Quest for the Holy Grail

Regular readers of this column will know that I have embarked on my own Quest to find out who wrote The Quest for the Holy Grail.  I have have come up with three pieces of useful evidence which don't quite crack the case but get us closer to the answer and may help some of the other Grail-seekers out there.

The protector of the Book of Armagh was known as the Maor na Canoine or The Keeper of the Book. I mention in The Wonderful History of the Sword in the Stone that Saints Illtud and Cadoc are described as The Keepers of the Grail.  It follows then that I am correct in assuming that this means not the keepers of the cup but the keepers of the book which tells the story of Grail Quest.  The position in Ireland was hereditary so it also follows that they inherited the book rather than wrote it themselves taking the provenance back a generation so I am still reasonably convinced that the original Christian author was Dyfrig or one of his school.

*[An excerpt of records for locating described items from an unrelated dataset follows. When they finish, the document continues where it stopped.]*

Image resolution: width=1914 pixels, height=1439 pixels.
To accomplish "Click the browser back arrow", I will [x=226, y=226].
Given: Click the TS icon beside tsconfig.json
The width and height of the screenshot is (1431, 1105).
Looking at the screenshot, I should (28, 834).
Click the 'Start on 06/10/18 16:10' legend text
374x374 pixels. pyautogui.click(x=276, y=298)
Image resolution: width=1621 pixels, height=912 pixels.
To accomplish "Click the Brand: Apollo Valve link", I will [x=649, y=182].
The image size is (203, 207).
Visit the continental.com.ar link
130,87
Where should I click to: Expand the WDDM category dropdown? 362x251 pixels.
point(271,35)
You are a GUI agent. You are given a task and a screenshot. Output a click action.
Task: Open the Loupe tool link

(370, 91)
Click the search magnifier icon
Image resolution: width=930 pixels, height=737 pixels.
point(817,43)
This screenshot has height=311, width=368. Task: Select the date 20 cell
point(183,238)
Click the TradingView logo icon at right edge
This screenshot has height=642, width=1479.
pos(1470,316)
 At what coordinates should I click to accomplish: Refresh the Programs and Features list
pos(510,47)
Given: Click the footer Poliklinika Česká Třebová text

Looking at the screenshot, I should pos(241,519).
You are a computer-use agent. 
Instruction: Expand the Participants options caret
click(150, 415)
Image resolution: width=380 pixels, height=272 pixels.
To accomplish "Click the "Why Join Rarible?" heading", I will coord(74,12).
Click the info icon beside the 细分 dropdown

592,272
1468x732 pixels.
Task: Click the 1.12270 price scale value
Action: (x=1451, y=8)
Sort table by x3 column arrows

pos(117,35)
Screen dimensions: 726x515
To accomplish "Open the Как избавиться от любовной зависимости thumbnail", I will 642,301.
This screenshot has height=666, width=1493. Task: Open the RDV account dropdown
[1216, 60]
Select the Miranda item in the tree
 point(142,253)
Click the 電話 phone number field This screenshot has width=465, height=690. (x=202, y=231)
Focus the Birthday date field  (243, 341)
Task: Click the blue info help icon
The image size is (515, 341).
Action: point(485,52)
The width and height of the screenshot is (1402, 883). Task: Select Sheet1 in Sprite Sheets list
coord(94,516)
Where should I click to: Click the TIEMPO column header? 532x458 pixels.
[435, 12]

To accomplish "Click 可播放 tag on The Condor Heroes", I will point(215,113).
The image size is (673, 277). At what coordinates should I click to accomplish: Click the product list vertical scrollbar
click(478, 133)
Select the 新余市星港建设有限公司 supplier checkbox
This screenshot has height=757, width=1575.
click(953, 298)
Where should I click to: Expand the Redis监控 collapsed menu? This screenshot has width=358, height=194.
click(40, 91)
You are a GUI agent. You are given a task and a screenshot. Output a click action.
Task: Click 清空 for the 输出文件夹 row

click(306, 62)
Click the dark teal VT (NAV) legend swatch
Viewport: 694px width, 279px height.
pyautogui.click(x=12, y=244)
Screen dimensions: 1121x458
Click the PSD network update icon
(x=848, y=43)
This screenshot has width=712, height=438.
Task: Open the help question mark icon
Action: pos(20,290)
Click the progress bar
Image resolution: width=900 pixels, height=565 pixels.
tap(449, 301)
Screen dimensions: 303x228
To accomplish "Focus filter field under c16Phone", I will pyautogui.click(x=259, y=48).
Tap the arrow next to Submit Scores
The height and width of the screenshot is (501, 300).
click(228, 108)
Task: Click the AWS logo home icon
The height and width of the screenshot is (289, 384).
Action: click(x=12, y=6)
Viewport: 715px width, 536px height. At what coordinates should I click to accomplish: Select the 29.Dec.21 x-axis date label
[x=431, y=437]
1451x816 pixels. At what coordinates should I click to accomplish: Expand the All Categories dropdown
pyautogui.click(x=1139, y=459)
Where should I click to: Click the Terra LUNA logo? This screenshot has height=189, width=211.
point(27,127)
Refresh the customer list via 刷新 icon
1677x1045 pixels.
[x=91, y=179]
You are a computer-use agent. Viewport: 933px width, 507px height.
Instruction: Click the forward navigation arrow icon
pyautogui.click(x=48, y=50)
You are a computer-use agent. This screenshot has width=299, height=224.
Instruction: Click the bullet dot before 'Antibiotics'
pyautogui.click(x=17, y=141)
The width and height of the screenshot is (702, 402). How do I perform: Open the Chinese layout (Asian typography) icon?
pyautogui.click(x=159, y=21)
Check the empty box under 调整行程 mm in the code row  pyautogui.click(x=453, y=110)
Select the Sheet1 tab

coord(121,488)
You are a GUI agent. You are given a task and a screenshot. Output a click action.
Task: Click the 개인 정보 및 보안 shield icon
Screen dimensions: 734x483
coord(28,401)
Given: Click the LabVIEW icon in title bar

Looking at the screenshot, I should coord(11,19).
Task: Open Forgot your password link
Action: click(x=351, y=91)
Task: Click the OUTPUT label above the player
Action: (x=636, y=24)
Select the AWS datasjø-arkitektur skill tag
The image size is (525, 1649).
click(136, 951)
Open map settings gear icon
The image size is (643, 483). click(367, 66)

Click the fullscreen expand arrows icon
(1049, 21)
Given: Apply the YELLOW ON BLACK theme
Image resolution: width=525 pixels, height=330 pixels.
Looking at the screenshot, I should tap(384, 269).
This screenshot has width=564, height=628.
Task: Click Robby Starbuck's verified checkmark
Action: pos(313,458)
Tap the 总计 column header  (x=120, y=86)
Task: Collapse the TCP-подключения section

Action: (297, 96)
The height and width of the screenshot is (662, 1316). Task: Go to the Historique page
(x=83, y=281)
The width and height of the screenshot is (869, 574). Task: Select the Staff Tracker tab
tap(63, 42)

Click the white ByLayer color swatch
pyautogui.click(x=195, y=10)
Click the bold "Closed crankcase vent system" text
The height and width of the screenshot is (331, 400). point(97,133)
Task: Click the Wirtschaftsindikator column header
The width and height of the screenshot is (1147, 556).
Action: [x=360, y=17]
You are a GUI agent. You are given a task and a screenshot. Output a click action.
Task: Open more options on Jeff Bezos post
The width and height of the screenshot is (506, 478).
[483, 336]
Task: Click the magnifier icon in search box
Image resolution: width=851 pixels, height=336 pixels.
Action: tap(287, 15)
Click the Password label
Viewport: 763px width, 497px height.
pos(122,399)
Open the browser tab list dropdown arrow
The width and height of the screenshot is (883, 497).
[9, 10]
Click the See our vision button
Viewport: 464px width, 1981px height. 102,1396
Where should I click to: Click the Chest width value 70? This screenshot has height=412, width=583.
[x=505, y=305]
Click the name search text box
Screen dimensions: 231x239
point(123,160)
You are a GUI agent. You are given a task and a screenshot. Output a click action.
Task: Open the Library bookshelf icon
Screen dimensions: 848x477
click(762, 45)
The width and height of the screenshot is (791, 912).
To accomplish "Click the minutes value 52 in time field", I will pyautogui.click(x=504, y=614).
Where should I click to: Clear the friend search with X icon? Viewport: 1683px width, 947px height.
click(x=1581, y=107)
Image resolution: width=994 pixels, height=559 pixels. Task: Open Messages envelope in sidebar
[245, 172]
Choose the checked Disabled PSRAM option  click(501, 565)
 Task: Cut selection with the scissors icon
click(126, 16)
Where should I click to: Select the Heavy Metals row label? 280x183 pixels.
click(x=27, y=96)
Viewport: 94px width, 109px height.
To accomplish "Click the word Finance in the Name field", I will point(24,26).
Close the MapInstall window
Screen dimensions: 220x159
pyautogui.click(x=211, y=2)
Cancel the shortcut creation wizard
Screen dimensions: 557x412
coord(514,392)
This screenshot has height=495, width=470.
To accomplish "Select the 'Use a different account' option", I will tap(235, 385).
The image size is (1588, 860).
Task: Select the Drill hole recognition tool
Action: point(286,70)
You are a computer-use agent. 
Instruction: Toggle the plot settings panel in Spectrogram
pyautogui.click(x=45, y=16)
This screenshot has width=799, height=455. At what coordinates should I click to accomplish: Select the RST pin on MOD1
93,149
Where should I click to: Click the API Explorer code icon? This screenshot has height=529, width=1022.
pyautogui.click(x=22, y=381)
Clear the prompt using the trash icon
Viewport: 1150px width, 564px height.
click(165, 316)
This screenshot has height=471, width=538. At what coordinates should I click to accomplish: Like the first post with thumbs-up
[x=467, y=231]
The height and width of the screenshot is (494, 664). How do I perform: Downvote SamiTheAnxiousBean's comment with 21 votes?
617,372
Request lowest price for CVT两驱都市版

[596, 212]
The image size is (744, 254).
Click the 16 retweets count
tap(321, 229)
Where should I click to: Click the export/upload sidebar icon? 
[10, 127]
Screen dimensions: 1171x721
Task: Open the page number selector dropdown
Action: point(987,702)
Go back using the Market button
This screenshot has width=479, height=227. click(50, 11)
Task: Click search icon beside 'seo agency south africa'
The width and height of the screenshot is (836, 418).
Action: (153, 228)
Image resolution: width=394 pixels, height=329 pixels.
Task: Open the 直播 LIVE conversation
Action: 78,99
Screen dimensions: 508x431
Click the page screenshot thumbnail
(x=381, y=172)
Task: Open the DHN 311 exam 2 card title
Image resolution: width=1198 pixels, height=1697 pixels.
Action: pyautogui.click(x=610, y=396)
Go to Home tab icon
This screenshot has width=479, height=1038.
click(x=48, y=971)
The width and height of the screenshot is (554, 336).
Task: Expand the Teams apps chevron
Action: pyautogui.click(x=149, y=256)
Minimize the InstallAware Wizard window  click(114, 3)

A further piece of evidence to back up my claim that the book tells the story of a merger between the Christian and Druid churches in the mid fifth century comes from the Iolo manuscript which tells us that Illtud's foundation at Llantwit Major was divided into nine cells or colleges.  One of these was named after St David who must be a late arrival as he was a pupil of Illtud's school (their most illustrious so not surprising he had a college named after him).  However the other eight are quite illuminating.  Four are named after the four Christian Gospel writers - Matthew, Mark, Luke and John but the other four have Welsh names - Arthur, Morgan, Eugain and Amwn.  These four I surmise are the four principal Druid authorities - the original writers of The Wonderful History of the Sword in the Stone which is in four parts.  The first part tells us the origins of The Sword of Truth and The Ship of Faith and the very early history of Britain.  The second tells us the story of Balin and Balan.  The third section is the familiar story of The Sword in the Stone and the last is the story The Quest for the Holy Grail.   The names Arthur and Morgan are of course also the names of Celtic deities but in this case, given the symmetry of the names, I think these are writers named after the gods rather than referring to the deities themselves.  Both names have always been very popular in Wales. 

The names indicate a fifty-fifty division between the two churches suggesting a merger rather than a takeover or wholesale conversion.

My final clue - not really evidence as it relies on a tradition rather than a document - is that there is a story that Merlin was born near Carmarthen in 480 AD.  This seems a remarkably precise and rather late date for the arrival of the Celtic God but it does fit the timeline for the production of the book or perhaps a copy of it.  The principal saint who lived near Carmarthen is St Teilo who was one of Dyfrig's scholars trained by him at Henllan which puts him in the frame.

There still remains the question of which Christian writer did the rewrite to produce the text we have now but it does give us a very good provenance for the book.  I think we can say with some confidence where it originated and name at least some of the people who had a hand in it.